◆ READING TEXT
Growing Together: Enjoying the shady side of gardening

FARGO -- Do you live in a shady neighborhood, and aren't sure how to cope? No, I don't mean you're living next door to riff-raff, I mean you're puzzled knowing what to plant because trees or buildings are casting shade.

By: Don Kinzler, Forum News Service

FARGO -- Do you live in a shady neighborhood, and aren't sure how to cope? No, I don't mean you're living next door to riff-raff, I mean you're puzzled knowing what to plant because trees or buildings are casting shade.

We can embrace shaded locations and create cool retreats that will rival full-sun landscapes. Shade isn't an obstacle, but an opportunity. Instead of searching for shrubs and flowers that merely "tolerate" shade, we can grow plants that relish low light, thrive and bloom profusely in non-sunny spots.

Try these suggestions for successful shaded landscapes and flower plantings.

1. Analyze the depth of shade. Shade varies in light levels, and plants are often described as preferring light, moderate or heavy shade. If shade is cast because the area is on the north side of a building, it's categorized as moderate shade, which often receives a little angled sun in early morning and late afternoon. If shade is created by trees, it might be dense and heavy under large spreading trees, or light and filtered from smaller, lighter foliaged trees. If caused by a combination of large trees over a home's north side, shade may be very heavy.

2. Analyze hours of shade and sun. Observe your yard morning, noon and evening to determine if some sunlight reaches the location and for how many hours. For example, plant literature describes certain plants as requiring six hours or more of sunshine.

3. Understand that low light is not the only challenging factor in shade gardening. Soil may be very dry, with moisture being sapped by roots of large trees underlying the area. Or the soil may stay overly moist if air circulation and drainage are limited. Soil may be hard-packed or powder-dry. Trees causing shade may be robbing soil of fertility, creating areas starved of nutrients.

4. Most shade-loving plants prefer soil rich in organics (think shady forest floor). Add compost, peat moss or manure to enliven shaded soil.

5. Annual and perennial flowers growing in shade should be fertilized every two to four weeks during the first half of the growing season to compensate for nutrients being heavily mined by large trees. Use all-purpose, well-balanced water soluble or granular fertilizer. Stop July 4, because fertilizing during summer's last half can stimulate growth that won't become "toughened in" by fall.

◆ DIRECTIVE
Pick up the shade-gardening article above after its last sentence and write the next part.

◆ DATA SHOWN
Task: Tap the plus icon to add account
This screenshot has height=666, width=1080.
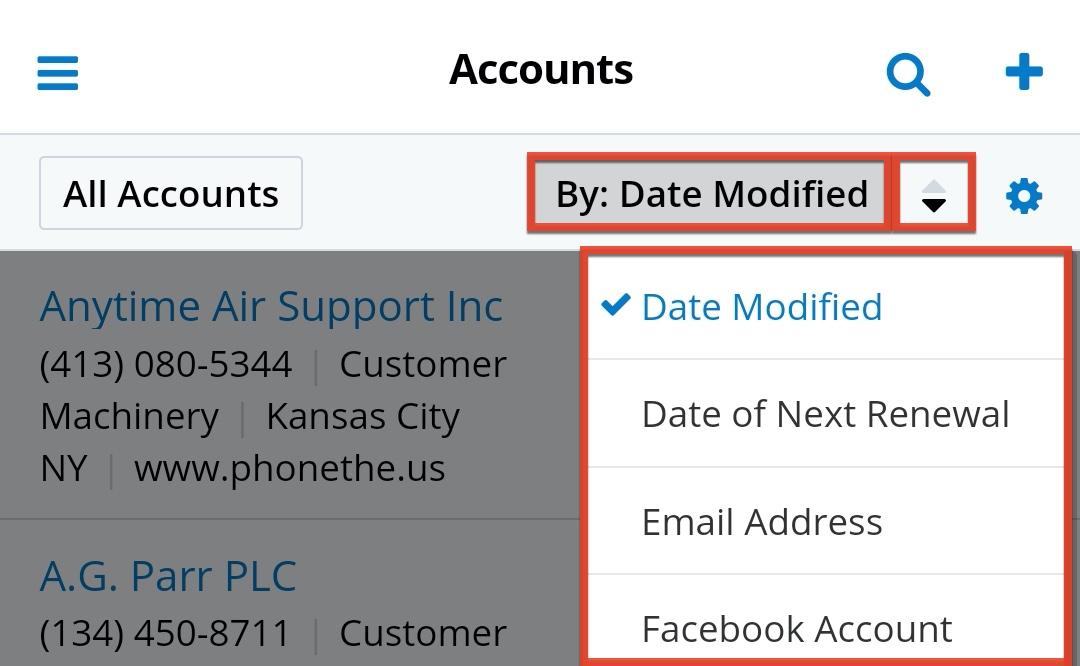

◆ FINAL ANSWER
6. Moisture must be carefully monitored so plantings are neither too wet nor too dry. Underlying roots can sap all moisture, causing drought conditions. Alternatively, low air movement and lack of sunshine can create swamp-like situations.

7. If areas underneath trees, especially evergreens, seem impossible, try container gardening beneath. You can control moisture and provide good potting soil. Arrange pots of varying sizes for mass effect. Colorful annuals in multiple containers will create a flowerbed appearance in otherwise difficult spots.

8. Shaded landscapes need not be dull. Flowerbeds filled with shade-loving varieties provide season-long color. In shaded perennial beds, locate annuals intermittently for splashes of brilliance.

9. For a lush lawn, choose grasses that thrive in shade. Check the ingredient label on grass seed mixtures. Creeping red fescue and shade-tolerant Kentucky bluegrass varieties should predominate the blend.

10. Now we're ready to select plant material that thrives in shade.

- Annual flowers provide important season-long color. You might need to experiment to select the right combination for your shade level. Try coleus, begonias, impatiens, browallia, lobelia, pansies, alyssum, torenia, fuchsia, heliotrope, balsam, cleome and caladium.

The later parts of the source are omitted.